All VMS employees are required to wear high-visibility apparel, including spray painting the back of work gloves with high-visibility paint.

Workers are trained to stay clear of moving machinery, to never assume the operator sees them and to avoid getting between vehicles or equipment. Struck-by and caught-between incidents are common in work zones, so Meola emphasizes to employees that they should always leave themselves a quick route of escape.

Because the shortest distance between two points is a straight line, VMS workers also are taught that if they need to cross the roadway, wait until there is a lull in the traffic and cross at a 90-degree angle to the traffic.

"We are under no illusions about the risks we face," he said. "Every time one of our technicians gets out of the truck on a highway, we're at risk. Our approach to safety engineering recognizes this, and we 'drill down' as far as necessary to reach the level of protection we need."

Construction Program

Training is the name of the game at 1,400-employee Rea Construction, a regional road and bridge contractor based in Charlotte, N.C. Because Rea has 70 work sites at any one time, the five-person safety department - led by Steve Hubbard, safety and loss control manager - counts on each crew member to be fully trained in work zone safety procedures. "Every person in the company is a safety rep. That's how we look at it," Hubbard said.

Rea Construction focuses its safety training on several areas:

Employee orientation. Training for every new employee begins at orientation and before stepping on the job site. Because the highest percentage of accidents happens to new employees, "we do training at the beginning to eliminate that high percentage," Hubbard said.

Orientation includes at least five hours on work zone safety basics. Even Rea's truck drivers go through the same safety orientation, which includes personal protective equipment (PPE), housekeeping, hazard communication, emergency and first aid procedures, and accident reporting. Workers also have safety training on specific job tasks, such as 30 to 45 minutes on trenching and excavation.

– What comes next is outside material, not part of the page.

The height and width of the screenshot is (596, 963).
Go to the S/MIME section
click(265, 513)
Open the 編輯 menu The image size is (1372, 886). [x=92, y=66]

Rea's emphasis on comprehensive safety training up-front with every

employee has an additional benefit - the company ends up with a more

loyal group of workers and reduced turnover. "It shows people that we're interested in them as a person and that we are interested in their personal safety," Hubbard said.

After orientation, hourly workers receive ongoing safety training that includes weekly toolbox meetings, run by the supervisors, on general topics and specific work zone situations.

Driver training. Before hiring drivers, Rea checks their motor vehicle record to ensure that they are safe to put behind the wheel. A new driver may possess a driver's license, but it might be suspended. "That's one of the biggest failures a lot of companies make," Hubbard said of not making sure a driver's license is valid.

Once hired, drivers go through a defensive driving course. New operators of specialized trucks spend two weeks with a qualified driver who teaches them how to, among other things, get into and out of work zones safely.

Rea Construction is not just concerned with driver distractions among motorists. The company's equipment and truck operators on cell phones use hands-free devices, limit the amount of time spent on each call and have devices to record information instead of writing on a pad.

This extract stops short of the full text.